Jefferson went on to handle many cases as a lawyer in colonial Virginia, managing more than a hundred cases each year between 1768 and 1773 in General Court alone. Jefferson’s client list included members of the Virginia’s elite families, including members of his mother’s family and the Randolph’s. Besides practicing law, Jefferson represented Albemarle County in the Virginia House of Burgesses beginning in 1769. In 1774 he wrote a set of resolutions against the acts, which were expanded into A Summary View of the Rights of British America, his first published work. Jefferson served as a delegate to the Second Continental Congress beginning in June 1775, soon after the outbreak of the American Revolutionary War. When Congress began considering a resolution of independence in June 1776, Jefferson was appointed to a five-man committee to prepare a declaration to accompany the resolution. The committee selected Jefferson to write the first draft probably because of his reputation as a writer. Jefferson showed his draft to the committee, which made some final revisions, and then presented it to Congress on June 28, 1776. After voting in favor of the resolution of independence on July 2, Congress turned its attention to the declaration.
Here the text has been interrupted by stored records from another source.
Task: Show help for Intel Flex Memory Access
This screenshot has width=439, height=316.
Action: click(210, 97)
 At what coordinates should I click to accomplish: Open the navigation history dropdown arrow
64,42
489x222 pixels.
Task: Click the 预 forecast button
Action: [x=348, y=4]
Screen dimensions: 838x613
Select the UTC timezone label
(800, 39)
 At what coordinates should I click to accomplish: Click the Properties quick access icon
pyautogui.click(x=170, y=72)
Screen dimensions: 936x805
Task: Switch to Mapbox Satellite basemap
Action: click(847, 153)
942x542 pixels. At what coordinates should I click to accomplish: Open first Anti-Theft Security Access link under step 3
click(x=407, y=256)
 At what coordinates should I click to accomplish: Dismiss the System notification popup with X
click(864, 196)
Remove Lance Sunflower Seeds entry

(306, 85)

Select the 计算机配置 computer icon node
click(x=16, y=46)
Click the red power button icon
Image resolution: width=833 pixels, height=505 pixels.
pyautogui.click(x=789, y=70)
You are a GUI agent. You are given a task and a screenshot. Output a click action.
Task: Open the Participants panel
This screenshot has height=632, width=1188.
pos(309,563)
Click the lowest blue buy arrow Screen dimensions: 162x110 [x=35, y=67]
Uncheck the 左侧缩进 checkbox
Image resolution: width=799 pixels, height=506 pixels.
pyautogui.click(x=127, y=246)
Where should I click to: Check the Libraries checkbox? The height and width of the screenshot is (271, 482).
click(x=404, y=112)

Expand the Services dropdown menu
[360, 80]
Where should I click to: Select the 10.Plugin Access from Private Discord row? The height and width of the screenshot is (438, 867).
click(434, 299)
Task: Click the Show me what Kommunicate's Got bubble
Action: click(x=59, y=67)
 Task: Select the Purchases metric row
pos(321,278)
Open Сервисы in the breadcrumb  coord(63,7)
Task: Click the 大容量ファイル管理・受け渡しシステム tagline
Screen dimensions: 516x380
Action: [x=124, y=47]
Over several days of debate, Congress made a few changes in wording and deleted nearly a fourth of the text, most notably a passage critical of the slave trade, changes that Jefferson resented. On July 4, 1776, the wording of the Declaration of Independence was approved. The Declaration would eventually become Jefferson’s major claim to fame, and his eloquent preamble became an enduring statement of human rights. He went on to become the Third President of the United States from March 4, 1801 – March 4, 1809.

Washington DC - Jefferson MemorialPhoto by SpreadTheMagic

Personal Life

In 1772, at age 29 Jefferson married the 23-year-old widow Martha Wayles Skelton. They had six children: Martha Jefferson Randolph (1772–1836), Jane Randolph (1774–1775), a stillborn or unnamed son (1777), Mary Jefferson Eppes (1778–1804), Lucy Elizabeth (1780–1781), and another Lucy Elizabeth (1782–1785). Martha died on September 6, 1782, after the birth of her last child. Jefferson never remarried; although he is alleged to have had a long-term, intimate relationship with one of his slaves, Sally Hemings, a quadroon, who was believed to have been a half-sister to Jefferson’s late wife. During the administration of President Jefferson, journalists and others alleged that he had fathered several children with Hemings after his wife’s death. Late twentieth century DNA testing indicated that a male in Jefferson’s line, possibly Thomas Jefferson himself, was the father of at least one of Sally Hemings’s children.